INTRODUCTION: A number of variables reflecting attentional and emotional mechanisms of processing pain-related information have recently attracted interest, ie, fear of pain, pain catastrophizing, hypervigilance and attentional bias to pain. These variables can be assessed by explicit measures based on conscious self-report, or by implicit measures assessing mainly preconscious stages of information processing such as behavioural or electrophysiological tests. Convergent validity within implicit measures was assumed to be high, as was the discriminant validity between implicit and explicit measures.

METHOD: In the present study, two implicit measures (the dot-probe task for pain words and a word-processing task for pain words allowing event-related brain potential recordings) and three self-report measures (Pain Catastrophizing Scale, Pain Anxiety Symptoms Scale, and Pain Hypervigilance and Awareness Questionnaire) were administered to 27 healthy participants.

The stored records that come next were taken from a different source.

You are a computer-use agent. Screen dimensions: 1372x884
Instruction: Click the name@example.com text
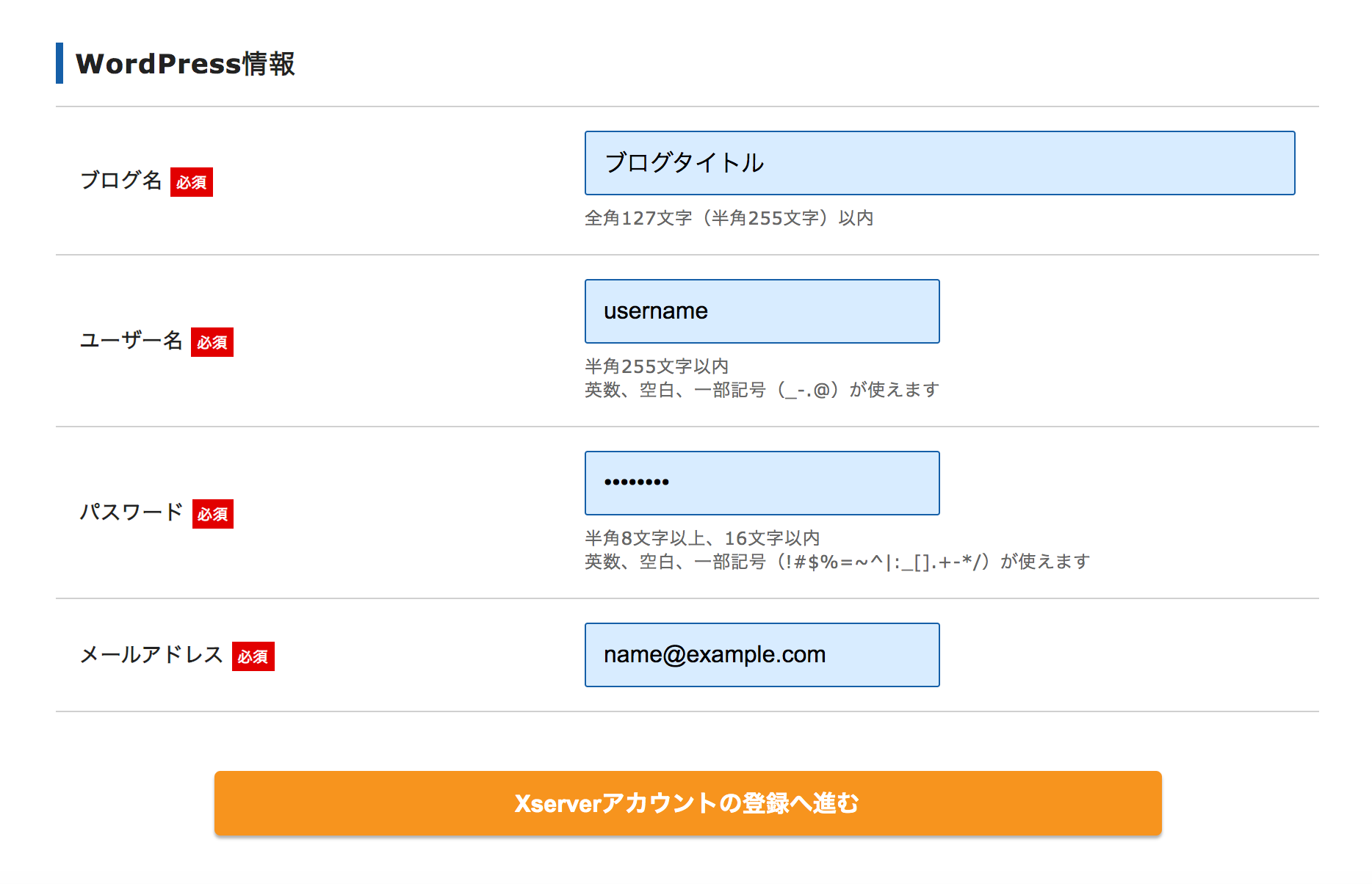pos(715,653)
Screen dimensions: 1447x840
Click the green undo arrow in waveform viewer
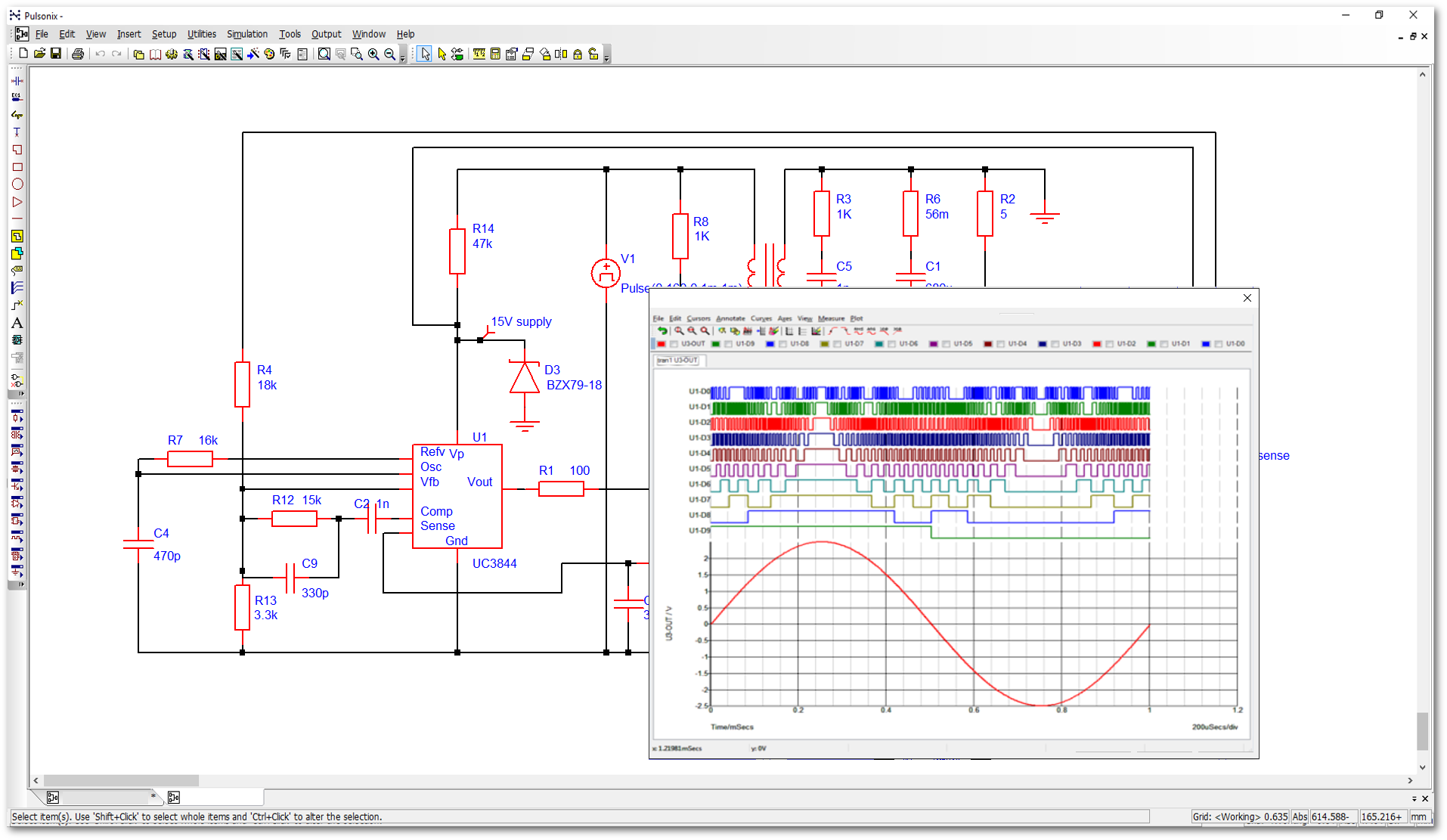(x=663, y=330)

RESULTS: No significant associations were found between the implicit measures, or between the event-related brain potentials of pain words and the explicit measures. A single significant positive correlation was found between the dot-probe pain bias and the Pain Anxiety Symptoms Scale.

CONCLUSION: All variables appeared to be only weakly associated. The attempt to organize the field of variables targeting attentional and emotional mechanisms of processing pain-related information using concepts such as implicit and explicit measures failed as far as the present test on convergent/discriminant validity proved.